Done properly, CBT is barely symptom-specific at all. The basic methodology of CBT identifies root causes (no, no, I don’t mean carrots) of psychological problems independently of the symptoms they happen to cause. So CBT works even when the symptom-based diagnosis is unclear, or when it seems to have changed over time. The diagnostic criteria of the drug companies are very little use.
This relationship between symptoms and underlying causes — or rather, this lack of relationship — is something that CBT has in common with the old-fashioned diagnosis of neurosis, a concept developed by Sigmund Freud.
Sexuality and treatment
The Freudian theory of neurosis emphasises sexuality and the experience of early childhood in a way that is unhelpful in CBT. That is not to say that sexuality or early childhood is never relevant. It might turn out to be relevant in some cases and not in others, or to some parts of a patient’s story and not others, but it’s not relevant in the theory.

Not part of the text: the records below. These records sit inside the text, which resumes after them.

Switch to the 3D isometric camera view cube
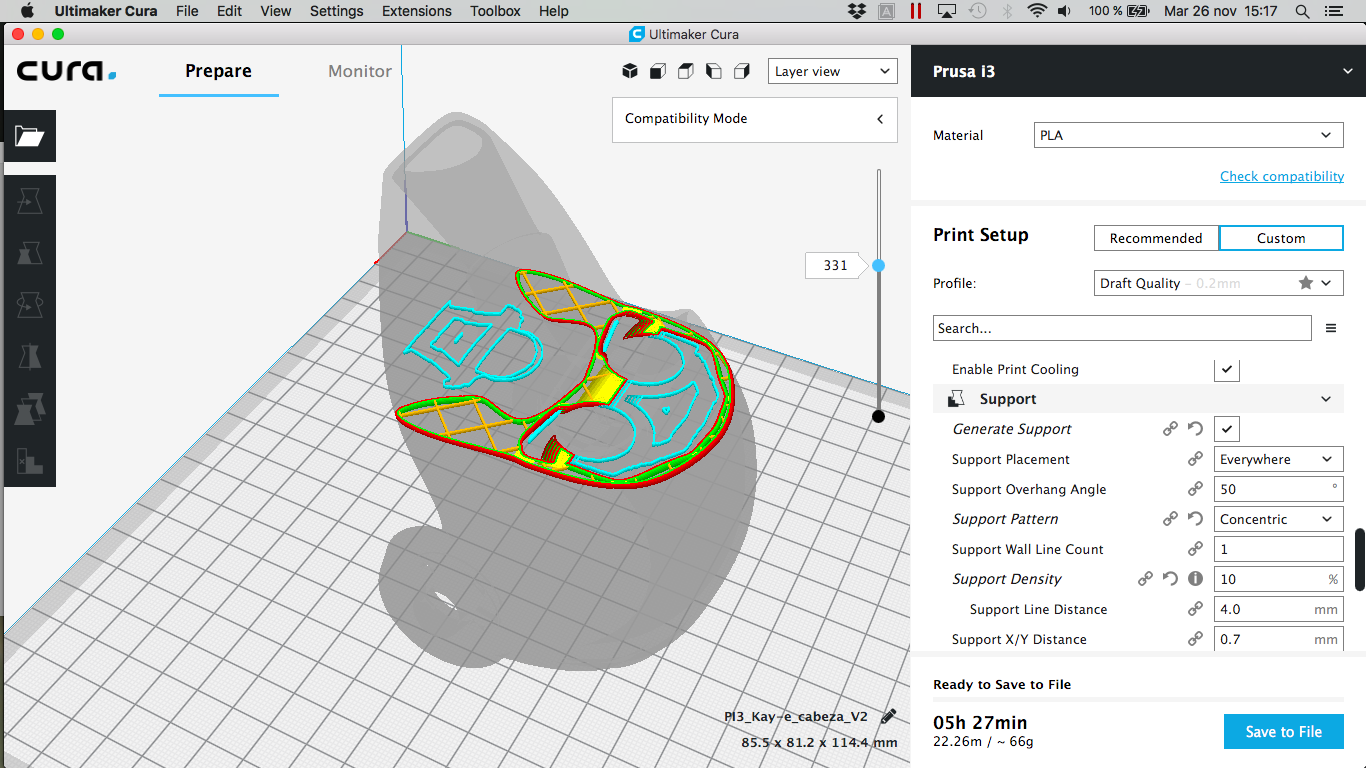The height and width of the screenshot is (768, 1366). 630,71
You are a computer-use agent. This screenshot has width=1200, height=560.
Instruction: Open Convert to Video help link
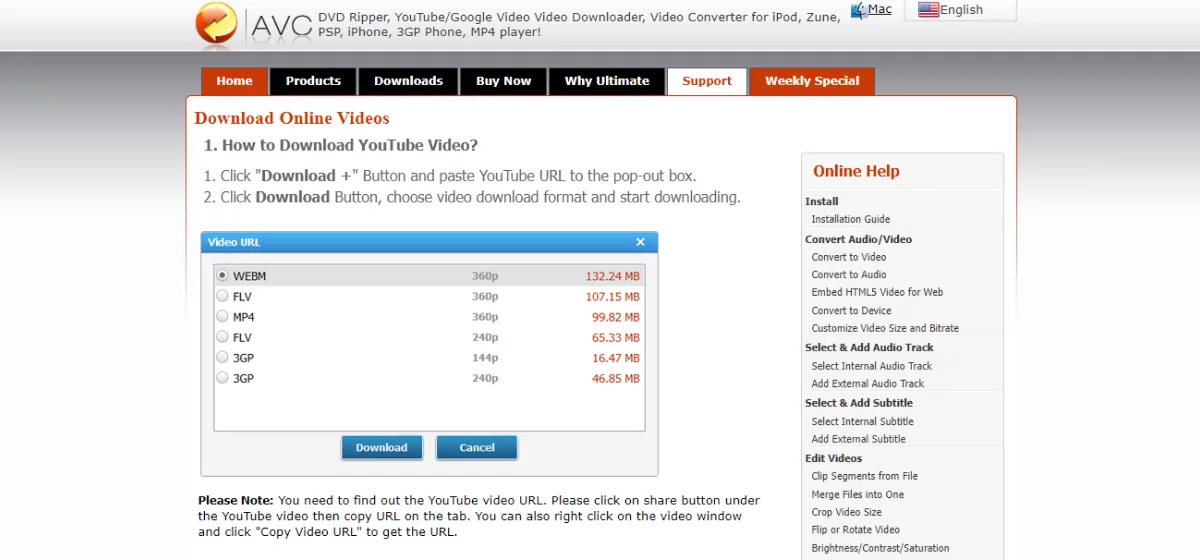[848, 257]
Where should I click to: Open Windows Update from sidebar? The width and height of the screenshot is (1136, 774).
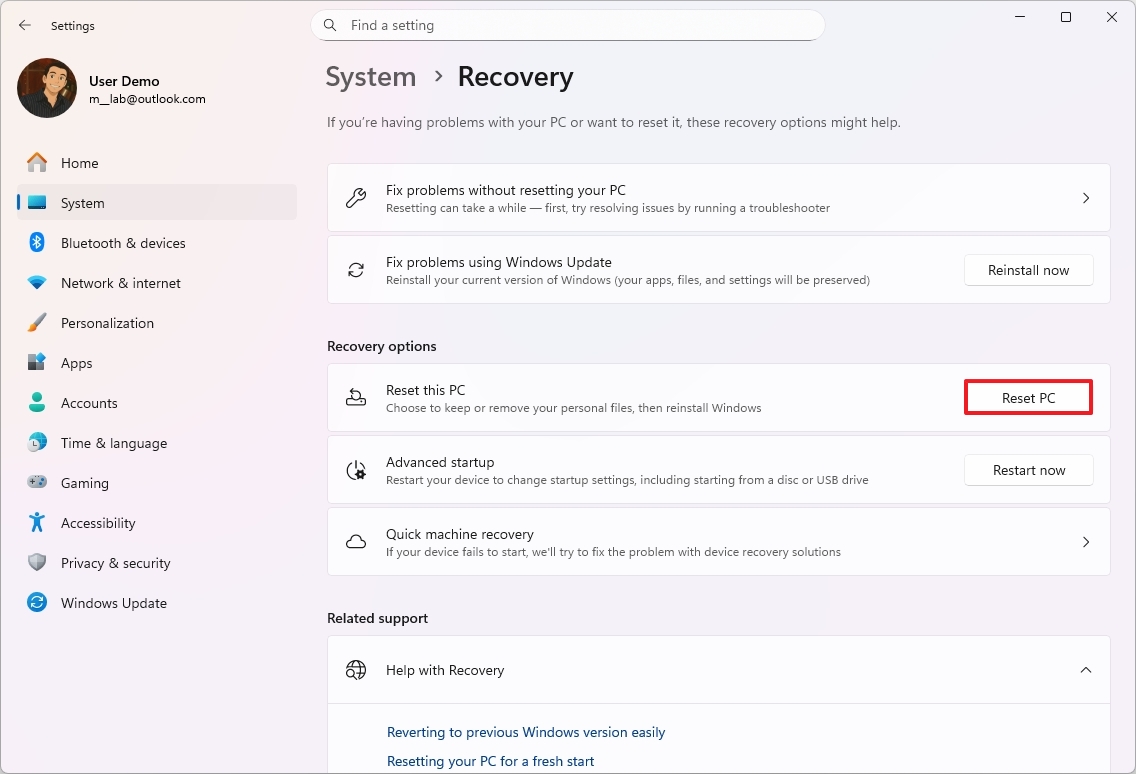(x=113, y=603)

Also, Freudian treatment of neurosis tended to be hit-and-miss, so that therapy could take a very long time or fail completely. The discovery at the heart of CBT makes treatment logical and direct, and therefore much quicker.
When you read about neurosis, therefore, you have to filter out references to sexuality and childhood by mentally inserting words like ‘sometimes’ and ‘maybe’, and you have to filter out completely any references to outdated treatment methods.
A couple of papers available online illustrate what I mean.
Dr. C. George Boeree, professor of psychology at Shippensburg University in Pennsylvania, outlines neurosis well in his 2002 paper, A Bio-Social Theory of Neurosis.
The papers on his website tend to be lightweight and to miss the point somewhat, but he writes clearly and succinctly:
Neurosis refers to a variety of psychological problems involving persistent experiences of negative affect including anxiety, sadness or depression, anger, irritability, mental confusion, low sense of self-worth, etc., behavioral symptoms such as phobic avoidance, vigilance, impulsive and compulsive acts, lethargy, etc., cognitive problems such as unpleasant or disturbing thoughts, repetition of thoughts and obsession, habitual fantasizing, negativity and cynicism, etc. Interpersonally, neurosis involves dependency, aggressiveness, perfectionism, schizoid isolation, socio-culturally inappropriate behaviors, etc.
Note how this cuts across DSM treatment categories, acknowledging the possibility that complex patterns of symptoms can coexist in a single relatively simple condition. This parallels the experience of effective CBT therapists, who find that confusing or wide-ranging symptoms are no barrier to recovery.
This account gets closer to patients’ inner worlds:
Unfortunately, as part of neurosis, we mistake…unconscious fantasies…for something real and we project those fantasies onto the world, unconsciously setting up our lives so they resemble the drama inside us. More specifically, we set up our lives so they will be full of limitations, thus keeping ourselves contained within a narrow realm.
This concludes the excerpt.